I try to listen to these motivational videos and about how if you just bear down and work hard you can come out of this, but I don’t know if there is a coming out of this. I try so hard everyday to turn things around, try to push past all these negative thoughts and shame and it just doesn’t work. Everyone keeps saying darkness doesn’t last forever but it is. Hard work isn’t changing anything. Pushing through isn’t changing anything. Every day is a struggle. I can’t enjoy anything anymore, mostly because I probably feel like I don’t deserve to anymore. I haven’t earned anything. I put on a fake smile with friends and family so they think I’m OK, so they think I’m not the huge failure I am. I’m living a lie everyday.

I could live on $40K and working **** jobs the rest of my life if I had to. It’s the shame and failure that I don’t know if i can live with. What kind of life is it to just feel deep anxiety, stress, shame, and failure every minute of every day? And do this for 40 or more years still? I get nausea just thinking about having to do it all over again tomorrow, from how hard it is to get to sleep with my heart pounding out of my chest to waking up with full blown anxiety all over again, and having to stop myself multiple times from just breaking out crying throughout every day. And then try to push that all away so I can spend more of my life and time into these resumes and cover letters that have taken over my existence, I've sought out help from professionals on them to make sure I'm doing it right, and I spend lots of time personalizing them.

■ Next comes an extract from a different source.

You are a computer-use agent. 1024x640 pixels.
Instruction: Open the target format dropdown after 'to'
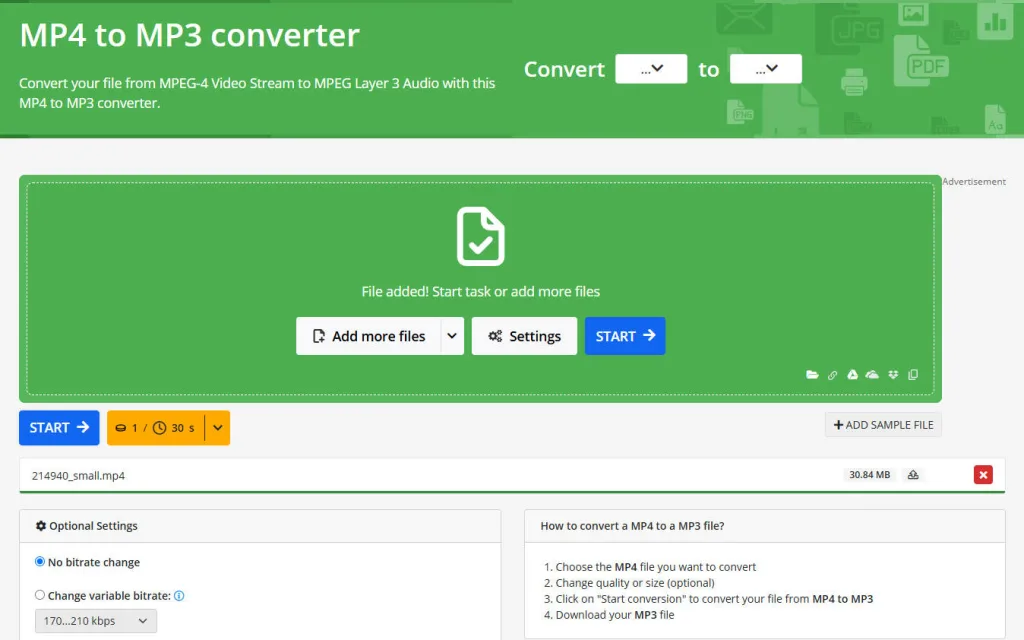click(x=766, y=68)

I know there isn’t anything anyone can do. I’m here because of what I’ve done. I work out everyday and volunteer as much as I can, hoping my existence can at least help someone else. I try to be kind and loving towards everyone, to strangers, going out of my way to try to help people and hoping that can just be enough even if I'm poor and pathetic. But those are only temporary reliefs. If salvation lies within, I’m in a lot of trouble.

I guess I just wanted to hear someone’s opinion. I almost got in my car the other day to visit the city I used to live in to see Chelsea at her school, so I could see her one last time and say goodbye. And that I hope she’ll always remember me well.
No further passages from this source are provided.